Normal templates still need to be escaped of course.
syntax m = ctx => {
return #`
syntax n = ctx => {
let s = \`foo\`;
return #`
syntax o = ctx => {
return #`1`
}
`
}
`
}
This avoids the need to count backslashes and all that.
This approach confuses existing syntax highlighters a little but since all the backticks must be balanced the confusion is localized to the syntax templates themselves.
Does this seem reasonable or am I missing something?
@disnet That seems perfectly reasonable (it's the same approach Racket takes!)
Oh! The trick is nested interpolations:
let s = #`
let ss = #`foo \${42}`
`;
You'll need to count escapes for those I think.
Okay, so a double escape look like \\${42}
, but what would a triple escape look like? \\\${42}
or \\\\${42}
? If it's the latter, what about using something like Racket's unquote-syntax
shorthand (#,
) to avoid an exponential blowup of escapes?
How would #,
help?
Using the standard escaping for \
, one can see that #,
quickly becomes considerably less typing (and is much more descriptive of the unescaping depth)
Depth | Escape sequence with \ |
Escape Sequence with #, |
---|---|---|
0 | ${42} |
${42} |
1 | \${42} |
#,${42} |
2 | \\\${42} |
#,#,${42} |
3 | \\\\\\\${42} |
#,#,#,${42} |
4 | \\\\\\\\\\\\\\\${42} |
#,#,#,#,${42} |
Ah! I see what you meant. Yeah do that 😄
@disnet if we took care of syntax templates with a combination of reader macros and syntactic extensions, we could do this:
syntax m = ctx => {
return #`
syntax n = ctx => {
let s = \`foo\`;
return ${ #`
syntax o = ctx => {
return ${ #`1` }
}
` }
}
`
}
This way a syntaxTemplate
macro could take care of converting nested term objects back into escaped syntax template literals and would be transformed to:
syntax m = ctx => {
return syntaxTemplate`
syntax n = ctx => {
let s = \`foo\`;
return ${ syntaxTemplate`
syntax o = ctx => {
return ${ syntaxTemplate`1` }
}
` }
}
`
}
Thus m
gets transformed to:
syntax n = ctx => {
let s = \`foo\`;
return ${ #`
syntax o = ctx => {
return ${ #`1` }
}
` }
}
This way we don't have to invent a special escape syntax for nested interpolations and IMO looks a lot cleaner.
@gabejohnson humm...I'm not following. Could you expand (ha!) on what you meant?
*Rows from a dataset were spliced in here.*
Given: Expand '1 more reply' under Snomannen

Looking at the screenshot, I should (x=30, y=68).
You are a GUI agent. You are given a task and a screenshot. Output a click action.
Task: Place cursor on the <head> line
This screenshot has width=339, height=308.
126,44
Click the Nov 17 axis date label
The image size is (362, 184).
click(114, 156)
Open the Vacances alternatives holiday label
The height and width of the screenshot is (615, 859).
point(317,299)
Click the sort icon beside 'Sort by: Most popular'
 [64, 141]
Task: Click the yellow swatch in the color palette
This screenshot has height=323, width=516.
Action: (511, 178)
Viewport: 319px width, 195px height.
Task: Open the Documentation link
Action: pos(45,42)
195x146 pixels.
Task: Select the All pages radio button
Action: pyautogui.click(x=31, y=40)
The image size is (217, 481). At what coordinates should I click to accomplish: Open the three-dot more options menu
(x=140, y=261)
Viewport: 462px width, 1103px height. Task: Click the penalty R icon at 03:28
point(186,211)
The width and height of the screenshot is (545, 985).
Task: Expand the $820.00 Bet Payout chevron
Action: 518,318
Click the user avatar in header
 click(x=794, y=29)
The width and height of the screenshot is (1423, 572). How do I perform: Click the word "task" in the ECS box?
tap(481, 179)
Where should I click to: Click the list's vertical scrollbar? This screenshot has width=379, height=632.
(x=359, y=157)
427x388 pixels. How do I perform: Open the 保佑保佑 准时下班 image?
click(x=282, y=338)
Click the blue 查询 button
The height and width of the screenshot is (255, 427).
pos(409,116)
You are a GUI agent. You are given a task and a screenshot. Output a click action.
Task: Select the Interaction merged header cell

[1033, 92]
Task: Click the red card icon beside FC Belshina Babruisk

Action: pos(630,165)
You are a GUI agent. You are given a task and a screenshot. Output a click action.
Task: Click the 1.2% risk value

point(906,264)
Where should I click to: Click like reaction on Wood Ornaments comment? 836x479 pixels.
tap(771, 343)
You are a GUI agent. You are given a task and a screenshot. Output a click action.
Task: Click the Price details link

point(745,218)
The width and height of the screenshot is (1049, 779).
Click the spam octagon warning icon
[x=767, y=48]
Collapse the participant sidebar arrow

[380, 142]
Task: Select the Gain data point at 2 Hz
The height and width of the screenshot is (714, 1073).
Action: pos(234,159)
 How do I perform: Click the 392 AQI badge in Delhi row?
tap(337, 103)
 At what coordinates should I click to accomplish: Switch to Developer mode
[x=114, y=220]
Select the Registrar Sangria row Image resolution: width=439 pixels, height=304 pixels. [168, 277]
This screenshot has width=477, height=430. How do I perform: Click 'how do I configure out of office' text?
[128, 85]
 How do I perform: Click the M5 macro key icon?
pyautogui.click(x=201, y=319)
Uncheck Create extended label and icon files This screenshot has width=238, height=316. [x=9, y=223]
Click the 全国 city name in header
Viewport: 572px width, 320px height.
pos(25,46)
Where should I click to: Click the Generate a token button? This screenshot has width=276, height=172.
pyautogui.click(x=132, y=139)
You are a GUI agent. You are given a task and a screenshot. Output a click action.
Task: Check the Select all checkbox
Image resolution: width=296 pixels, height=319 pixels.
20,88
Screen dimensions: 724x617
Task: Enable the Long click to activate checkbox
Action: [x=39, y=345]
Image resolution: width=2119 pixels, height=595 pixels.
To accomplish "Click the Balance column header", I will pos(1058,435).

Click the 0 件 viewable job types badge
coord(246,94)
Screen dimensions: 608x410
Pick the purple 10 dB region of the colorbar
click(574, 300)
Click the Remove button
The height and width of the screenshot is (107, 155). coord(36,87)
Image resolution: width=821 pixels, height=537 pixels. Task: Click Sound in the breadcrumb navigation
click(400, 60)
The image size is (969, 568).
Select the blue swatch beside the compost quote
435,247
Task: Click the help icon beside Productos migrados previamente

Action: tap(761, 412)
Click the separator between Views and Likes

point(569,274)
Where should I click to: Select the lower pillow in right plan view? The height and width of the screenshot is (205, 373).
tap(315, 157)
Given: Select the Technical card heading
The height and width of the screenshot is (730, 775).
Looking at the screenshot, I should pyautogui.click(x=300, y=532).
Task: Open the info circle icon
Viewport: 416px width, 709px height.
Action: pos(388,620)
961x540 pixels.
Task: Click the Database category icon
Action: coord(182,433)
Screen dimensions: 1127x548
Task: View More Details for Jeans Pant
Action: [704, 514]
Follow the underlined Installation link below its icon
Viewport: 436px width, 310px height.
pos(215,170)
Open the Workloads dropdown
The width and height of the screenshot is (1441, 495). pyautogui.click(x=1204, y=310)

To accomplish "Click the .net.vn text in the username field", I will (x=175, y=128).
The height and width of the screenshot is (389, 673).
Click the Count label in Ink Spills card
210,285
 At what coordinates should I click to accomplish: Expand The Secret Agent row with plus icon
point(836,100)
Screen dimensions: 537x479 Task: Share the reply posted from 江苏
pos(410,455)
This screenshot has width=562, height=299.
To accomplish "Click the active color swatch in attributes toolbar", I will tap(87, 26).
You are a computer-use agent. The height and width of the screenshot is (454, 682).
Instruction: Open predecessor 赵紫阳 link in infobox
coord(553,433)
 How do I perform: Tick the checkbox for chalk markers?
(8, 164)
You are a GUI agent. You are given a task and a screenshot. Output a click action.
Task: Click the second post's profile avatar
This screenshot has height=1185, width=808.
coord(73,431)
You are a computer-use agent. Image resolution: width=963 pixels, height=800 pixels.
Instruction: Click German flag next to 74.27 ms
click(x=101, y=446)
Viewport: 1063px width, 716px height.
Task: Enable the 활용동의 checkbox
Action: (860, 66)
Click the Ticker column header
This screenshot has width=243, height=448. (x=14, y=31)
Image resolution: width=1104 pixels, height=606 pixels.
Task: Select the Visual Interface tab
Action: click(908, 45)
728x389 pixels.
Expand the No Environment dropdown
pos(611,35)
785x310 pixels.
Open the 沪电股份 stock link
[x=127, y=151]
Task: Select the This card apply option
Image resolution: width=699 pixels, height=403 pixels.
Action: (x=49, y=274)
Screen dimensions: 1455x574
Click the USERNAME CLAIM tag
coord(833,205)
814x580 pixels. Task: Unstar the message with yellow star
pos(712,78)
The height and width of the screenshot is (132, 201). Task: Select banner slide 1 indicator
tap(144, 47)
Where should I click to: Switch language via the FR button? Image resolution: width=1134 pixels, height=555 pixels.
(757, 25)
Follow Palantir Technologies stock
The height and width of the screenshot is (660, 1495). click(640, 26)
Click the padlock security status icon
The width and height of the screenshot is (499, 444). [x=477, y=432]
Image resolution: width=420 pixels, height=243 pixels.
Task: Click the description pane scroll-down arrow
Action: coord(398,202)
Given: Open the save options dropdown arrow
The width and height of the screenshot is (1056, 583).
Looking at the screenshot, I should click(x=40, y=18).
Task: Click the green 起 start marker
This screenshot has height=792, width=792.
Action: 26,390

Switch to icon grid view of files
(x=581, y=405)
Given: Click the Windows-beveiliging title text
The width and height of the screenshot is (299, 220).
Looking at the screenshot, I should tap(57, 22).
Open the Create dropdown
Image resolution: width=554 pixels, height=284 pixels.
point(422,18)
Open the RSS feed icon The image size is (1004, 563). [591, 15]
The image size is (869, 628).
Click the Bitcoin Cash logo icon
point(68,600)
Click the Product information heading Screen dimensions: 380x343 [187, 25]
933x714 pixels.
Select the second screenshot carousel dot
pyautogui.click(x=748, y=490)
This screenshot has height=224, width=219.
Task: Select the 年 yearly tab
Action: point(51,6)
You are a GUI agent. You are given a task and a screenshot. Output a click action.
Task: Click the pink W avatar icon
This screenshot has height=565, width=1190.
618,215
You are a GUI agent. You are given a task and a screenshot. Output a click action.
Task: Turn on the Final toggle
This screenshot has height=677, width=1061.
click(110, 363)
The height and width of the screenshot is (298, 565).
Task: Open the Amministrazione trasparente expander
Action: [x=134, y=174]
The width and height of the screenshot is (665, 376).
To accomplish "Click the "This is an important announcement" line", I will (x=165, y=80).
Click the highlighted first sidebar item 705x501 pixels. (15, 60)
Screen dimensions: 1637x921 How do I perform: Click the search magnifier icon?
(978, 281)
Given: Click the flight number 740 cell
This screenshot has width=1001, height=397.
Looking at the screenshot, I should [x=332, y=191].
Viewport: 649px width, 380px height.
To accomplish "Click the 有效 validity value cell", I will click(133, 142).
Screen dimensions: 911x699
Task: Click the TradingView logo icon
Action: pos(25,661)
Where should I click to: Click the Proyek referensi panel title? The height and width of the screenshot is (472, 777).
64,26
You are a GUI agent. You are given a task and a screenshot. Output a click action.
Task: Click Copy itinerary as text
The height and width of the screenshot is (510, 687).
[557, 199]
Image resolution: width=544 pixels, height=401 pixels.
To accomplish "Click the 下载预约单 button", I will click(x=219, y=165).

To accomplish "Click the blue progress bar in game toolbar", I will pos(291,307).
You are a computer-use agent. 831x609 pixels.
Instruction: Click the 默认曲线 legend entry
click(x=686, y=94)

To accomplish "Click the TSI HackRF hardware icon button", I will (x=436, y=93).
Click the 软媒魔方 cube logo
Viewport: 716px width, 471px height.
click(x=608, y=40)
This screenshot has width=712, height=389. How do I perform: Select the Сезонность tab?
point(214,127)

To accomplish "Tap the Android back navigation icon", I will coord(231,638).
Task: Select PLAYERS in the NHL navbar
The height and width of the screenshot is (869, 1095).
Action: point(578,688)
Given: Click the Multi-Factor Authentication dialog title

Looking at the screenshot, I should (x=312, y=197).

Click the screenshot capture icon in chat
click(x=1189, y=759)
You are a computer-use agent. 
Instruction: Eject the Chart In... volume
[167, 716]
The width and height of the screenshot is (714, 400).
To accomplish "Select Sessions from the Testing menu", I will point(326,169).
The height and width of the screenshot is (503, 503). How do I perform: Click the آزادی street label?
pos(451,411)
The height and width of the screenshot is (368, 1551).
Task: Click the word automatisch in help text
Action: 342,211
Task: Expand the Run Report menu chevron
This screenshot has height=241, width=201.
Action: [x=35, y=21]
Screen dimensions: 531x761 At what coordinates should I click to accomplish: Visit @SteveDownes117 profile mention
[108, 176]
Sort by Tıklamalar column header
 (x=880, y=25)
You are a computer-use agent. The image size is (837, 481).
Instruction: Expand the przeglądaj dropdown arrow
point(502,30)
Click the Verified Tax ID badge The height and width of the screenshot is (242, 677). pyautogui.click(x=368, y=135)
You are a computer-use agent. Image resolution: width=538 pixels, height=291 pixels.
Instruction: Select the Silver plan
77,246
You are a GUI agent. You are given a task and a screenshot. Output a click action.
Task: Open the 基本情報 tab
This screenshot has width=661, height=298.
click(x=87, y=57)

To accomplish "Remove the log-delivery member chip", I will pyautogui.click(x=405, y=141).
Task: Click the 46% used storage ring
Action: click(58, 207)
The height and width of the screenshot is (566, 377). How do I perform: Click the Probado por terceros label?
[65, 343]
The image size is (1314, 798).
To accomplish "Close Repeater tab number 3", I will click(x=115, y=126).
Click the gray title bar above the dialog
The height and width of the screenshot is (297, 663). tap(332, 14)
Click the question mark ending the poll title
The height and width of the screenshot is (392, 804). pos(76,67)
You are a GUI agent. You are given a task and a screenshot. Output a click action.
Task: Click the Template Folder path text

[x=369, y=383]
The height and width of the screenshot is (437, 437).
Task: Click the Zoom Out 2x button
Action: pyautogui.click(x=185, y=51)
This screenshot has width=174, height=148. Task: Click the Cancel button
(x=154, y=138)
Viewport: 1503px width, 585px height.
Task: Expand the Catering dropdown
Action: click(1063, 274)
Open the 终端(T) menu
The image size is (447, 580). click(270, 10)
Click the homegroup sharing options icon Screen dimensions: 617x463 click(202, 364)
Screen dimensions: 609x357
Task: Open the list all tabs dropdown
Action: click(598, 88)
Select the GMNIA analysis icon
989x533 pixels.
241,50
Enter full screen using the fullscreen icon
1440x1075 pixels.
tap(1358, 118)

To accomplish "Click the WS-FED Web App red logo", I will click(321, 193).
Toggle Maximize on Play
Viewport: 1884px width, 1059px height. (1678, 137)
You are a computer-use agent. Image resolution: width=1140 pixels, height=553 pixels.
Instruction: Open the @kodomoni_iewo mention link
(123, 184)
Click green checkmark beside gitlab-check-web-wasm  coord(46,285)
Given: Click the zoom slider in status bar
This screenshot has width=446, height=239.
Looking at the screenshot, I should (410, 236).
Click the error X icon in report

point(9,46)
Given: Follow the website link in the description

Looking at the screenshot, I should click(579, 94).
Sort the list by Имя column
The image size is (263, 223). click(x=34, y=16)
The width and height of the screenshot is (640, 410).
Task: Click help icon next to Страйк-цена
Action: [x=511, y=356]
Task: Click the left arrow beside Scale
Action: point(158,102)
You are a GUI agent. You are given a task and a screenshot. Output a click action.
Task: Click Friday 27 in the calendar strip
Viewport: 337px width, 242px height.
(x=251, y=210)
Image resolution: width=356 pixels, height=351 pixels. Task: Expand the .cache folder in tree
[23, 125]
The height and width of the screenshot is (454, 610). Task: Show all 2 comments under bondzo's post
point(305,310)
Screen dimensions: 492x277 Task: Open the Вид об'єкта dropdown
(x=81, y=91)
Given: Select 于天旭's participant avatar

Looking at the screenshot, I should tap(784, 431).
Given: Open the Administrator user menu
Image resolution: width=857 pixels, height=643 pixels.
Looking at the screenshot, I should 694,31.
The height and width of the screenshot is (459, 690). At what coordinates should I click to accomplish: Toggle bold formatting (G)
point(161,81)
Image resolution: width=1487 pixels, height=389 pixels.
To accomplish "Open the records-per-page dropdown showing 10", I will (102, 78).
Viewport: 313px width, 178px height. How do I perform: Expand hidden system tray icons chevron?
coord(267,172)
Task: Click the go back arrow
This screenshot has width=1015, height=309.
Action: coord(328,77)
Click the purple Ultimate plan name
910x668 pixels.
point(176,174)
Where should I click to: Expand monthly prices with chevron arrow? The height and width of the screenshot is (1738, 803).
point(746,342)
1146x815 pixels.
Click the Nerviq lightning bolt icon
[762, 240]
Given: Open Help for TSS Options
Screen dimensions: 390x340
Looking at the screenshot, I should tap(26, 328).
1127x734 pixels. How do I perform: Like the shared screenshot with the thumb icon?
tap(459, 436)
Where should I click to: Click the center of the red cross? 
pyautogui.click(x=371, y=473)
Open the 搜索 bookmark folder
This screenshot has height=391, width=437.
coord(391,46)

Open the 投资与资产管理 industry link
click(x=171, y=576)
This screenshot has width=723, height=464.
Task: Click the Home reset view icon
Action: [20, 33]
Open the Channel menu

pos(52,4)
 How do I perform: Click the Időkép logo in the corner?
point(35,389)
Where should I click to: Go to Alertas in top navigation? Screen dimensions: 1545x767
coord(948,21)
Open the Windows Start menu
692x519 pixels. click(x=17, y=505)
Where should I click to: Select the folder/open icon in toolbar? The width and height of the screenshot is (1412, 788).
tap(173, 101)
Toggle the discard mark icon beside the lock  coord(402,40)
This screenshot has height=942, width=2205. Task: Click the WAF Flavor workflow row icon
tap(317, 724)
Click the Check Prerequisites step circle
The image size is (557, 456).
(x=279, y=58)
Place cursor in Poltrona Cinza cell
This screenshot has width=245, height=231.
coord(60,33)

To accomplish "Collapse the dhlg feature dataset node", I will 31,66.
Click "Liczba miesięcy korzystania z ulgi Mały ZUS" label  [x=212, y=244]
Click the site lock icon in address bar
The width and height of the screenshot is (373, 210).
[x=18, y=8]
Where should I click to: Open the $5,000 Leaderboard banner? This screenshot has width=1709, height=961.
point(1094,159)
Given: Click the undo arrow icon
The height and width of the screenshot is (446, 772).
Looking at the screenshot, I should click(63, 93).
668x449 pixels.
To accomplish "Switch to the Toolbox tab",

😝 My point is that if you just require interpolating if you're nesting syntax templates you can avoid any special syntax and just parallel the syntax used by template literals already:
syntax m = ctx => {
return #`
syntax n = ctx => {
let s = \`foo\`;
return ${ #`
syntax o = ctx => {
return ${ #`${ ctx.next().value }` }
}
` }
}
`
}
vs.
syntax m = ctx => {
return #`
syntax n = ctx => {
let s = \`foo\`;
return #\`
syntax o = ctx => {
return #\`\\${ ctx.next().value }\`
}
\`
}
`
}
or
syntax m = ctx => {
return #`
syntax n = ctx => {
let s = \`foo\`;
return #`
syntax o = ctx => {
return #`\\${ ctx.next().value }`
}
`
}
`
}
While there are more characters at shallow nesting depths, you don't have to count slashes as you nest.
@gabejohnson I like that, I think it feels the most natural.
Something I just thought of. Which context does the innermost ctx
refer to in my scheme?